Luego vendrían Saldías, los representantes del revisionismo católico conservador como Ibarguren y los hermanos Irazusta, luego sería el turno del progresismo de Pepe Rosa, Jauretche, Scalabrini Ortiz, Fermín Chávez incorporados al peronismo, y los de la izquierda nacional, Ramos, Hernández Arregui, Cooke.

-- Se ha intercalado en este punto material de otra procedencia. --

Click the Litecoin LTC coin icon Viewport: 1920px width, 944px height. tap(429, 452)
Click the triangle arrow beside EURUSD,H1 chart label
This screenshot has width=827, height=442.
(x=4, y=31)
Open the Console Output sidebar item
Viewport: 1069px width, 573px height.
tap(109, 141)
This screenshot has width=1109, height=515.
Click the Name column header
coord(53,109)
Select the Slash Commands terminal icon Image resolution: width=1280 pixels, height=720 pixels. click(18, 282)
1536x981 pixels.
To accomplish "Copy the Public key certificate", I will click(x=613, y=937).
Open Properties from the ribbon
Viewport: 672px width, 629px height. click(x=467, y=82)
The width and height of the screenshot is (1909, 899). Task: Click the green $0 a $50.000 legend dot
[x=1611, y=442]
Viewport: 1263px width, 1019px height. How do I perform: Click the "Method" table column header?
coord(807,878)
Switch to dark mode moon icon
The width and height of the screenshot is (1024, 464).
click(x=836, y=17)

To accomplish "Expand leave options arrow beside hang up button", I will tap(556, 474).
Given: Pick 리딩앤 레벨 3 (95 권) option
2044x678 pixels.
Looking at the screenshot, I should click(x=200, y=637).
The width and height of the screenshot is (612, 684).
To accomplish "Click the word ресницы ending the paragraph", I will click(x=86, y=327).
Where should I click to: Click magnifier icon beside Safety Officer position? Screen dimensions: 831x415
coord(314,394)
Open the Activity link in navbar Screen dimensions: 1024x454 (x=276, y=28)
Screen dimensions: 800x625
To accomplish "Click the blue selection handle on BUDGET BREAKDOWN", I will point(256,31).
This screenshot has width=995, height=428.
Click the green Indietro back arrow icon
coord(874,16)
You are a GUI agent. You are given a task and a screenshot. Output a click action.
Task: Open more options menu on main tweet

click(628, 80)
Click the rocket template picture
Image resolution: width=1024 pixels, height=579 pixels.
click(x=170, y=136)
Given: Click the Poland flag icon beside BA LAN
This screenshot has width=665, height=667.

La diferencia entre las historiografías es la interpretación que se da de los hechos y personajes. La historia nacional, popular y federal, como prefiero llamar al revisionismo, los observa desde los sectores populares, mientras que la liberal u oficial lo hace desde la óptica de los sectores dominantes. Ya Dalmacio Vélez Sarsfield criticaba a Mitre que el verdadero protagonista del Éxodo Jujeño fue la “plebe” y no Belgrano. La verdad histórica impone que el éxito de las jornadas de Mayo se debió a la activa participación popular encolumnada en los “infernales” de French y Beruti que decidieron con patriótica prepotencia quiénes participarían del decisivo cabildo del 22 de mayo. Otro ejemplo es que mientras para el conservadurismo historiográfico el Centenario es una fecha para celebrar, el revisionismo denuncia las pésimas condiciones en que el pueblo vivía, explotado, reprimido y sin leyes sociales.

El dominio político económico del liberalismo criollo hizo inevitable que los jefes populares como Rosas, los caudillos provinciales y altoperuanos, Dorrego, Artigas, Güemes, Juana Azurduy, también el Alberdi final, el Pellegrini industrialista, las sufragistas o el Sáenz Peña americanista, asimismo el populismo antiimperialista de Irigoyen y la revolución social de Evita y de Perón queden postergados o jibarizados en la historia oficial a expensas de la exaltación de las muchas y muchos funcionales al proyecto desnacionalizador, porteñista y autoritario.

Es cierto y loable que la historia oficial haya ido incorporando de buen o mal grado aspectos cuya ausencia u opacidad le fueron señalados por el revisionismo, como el decisivo papel de los gauchos, de los pueblos originarios, de los afrodescendientes. También poner en superficie el papel de la mujer, aunque mucho queda por hacer en este sentido, como lo demuestra el callejero de la ciudad de Buenos Aires, espejo de los honores de nuestra historia: sólo el 3 por ciento de sus calles lleva nombre de mujer. Pero su esencia es inmutable: la historia social, revela Halperín Donghi, “se propone ilustrar y enriquecer, pero cuidando de no ponerla en crisis, a la línea tradicional”.

Se pretende la descalificación de los cuestionadores de la historia consagrada por “hacer política”, como justificase Macri la clausura del Instituto Dorrego. Ello es negar, por ingenuidad o malevolencia, la fuerte pregnancia ideologizante de la historia oficial oculta detrás de su naturalización, porque, por ejemplo, si honramos al Rivadavia de la entrega de la Banda Oriental, del préstamo Baring, de la Famatina Mining y del Banco de Descuentos con la avenida más larga del mundo, ¿qué castigo pueden temer quienes nos endeudaron corruptamente a lo largo de gobiernos militares y constitucionales?

 

“La falsificación (de la historia) ha perseguido a través de la desfiguración del pasado que los argentinos no poseamos la técnica, la aptitud para concebir y realizar una política nacional” (A. Jauretche).